DALLAS-The Metroplex’s impressive job growth has positively impacted the region’s entire office market, but the Far North Dallas submarket is “on fire,” according to Mary Stoner Yost, executive vice president with Colliers International’s local office.
“There’s a shortage of good options,” Yost says, referring to Far North Dallas submarket, which primarily consists of the office nodes along the Tollway in Plano and Frisco. She tells GlobeSt.com that she is tracking more than 100,000 square feet of demand in the Far North Dallas submarket alone.
That demand ties directly into job growth, Yost notes. In fact, the North Texas economy strengthened considerably during the first half of 2011. Employment increased by 83,100 across the Metroplex from April 2010 to April 2011, representing a 2.9% gain. The Dallas/Fort Worth unemployment rate declined to 7.7% in April 2011, from a cyclical peak of 8.5% in January and from 8.1% a year ago.
During the second quarter, the market recorded 1.5 million square feet of net absorption, according to Delta Associates. That brings the mid-year total to roughly 2.1 million square feet. Delta Associates says the marketwide office vacancy rate stood at 17.7% at the end of the second quarter, down from 18.6% at the same time last year.
Yost points out that the occupancy rate for class A buildings in the Far North Dallas submarket are north of 90%. “There has been abundant space for the past five years, but the market has tightened significantly,” she adds. “The buildings that were built during the most recent development cycle have started to fill up and large blocks of class A space are hard to come by.”
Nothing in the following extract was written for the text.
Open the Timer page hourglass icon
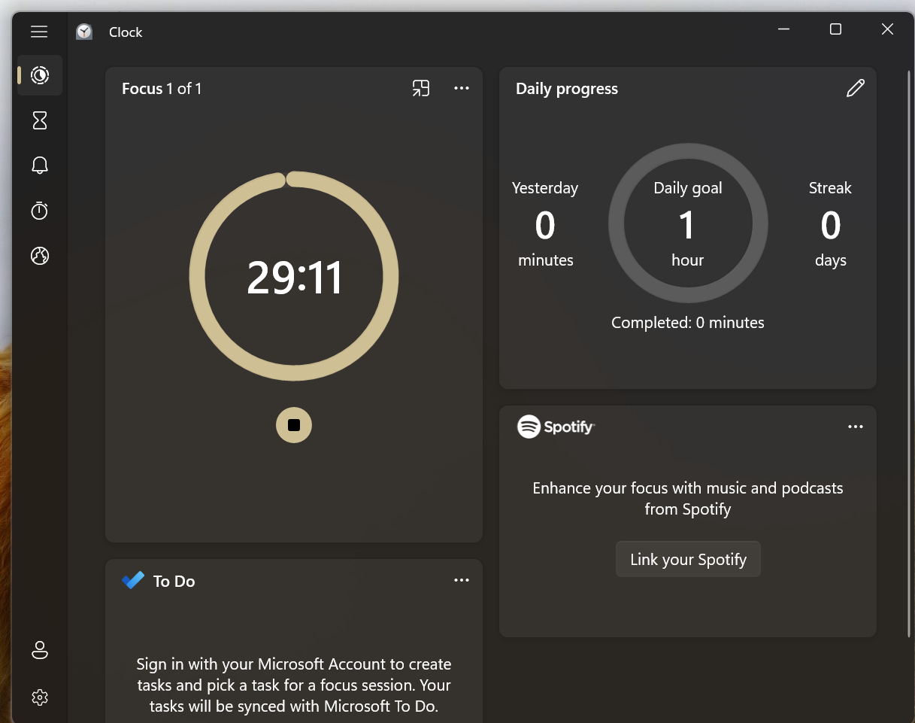915x723 pixels. (40, 120)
For example, Golden Living inked a lease for 34,000 square feet at Legacy Town Center I. The company relocated from out of state. Meanwhile, Cain Waters committed to 42,000 square feet at Legacy Town Center III.
International Business Park, located at 6100 W. Plano Pkwy, signed more than 110,000 square feet in new leases including a 50,000-square-foot lease with Hyundai Capital and a 35,000-square-foot lease with Keste.
Demand is so strong in the Far North Dallas submarket that rents have started to increase and landlords have some pricing power, Yost contends. “Incentives are not as aggressive as they were,” she notes. In contrast, asking rents for market overall were relatively flat with just a .2% decrease during the first half of 2011, according to Delta Associates.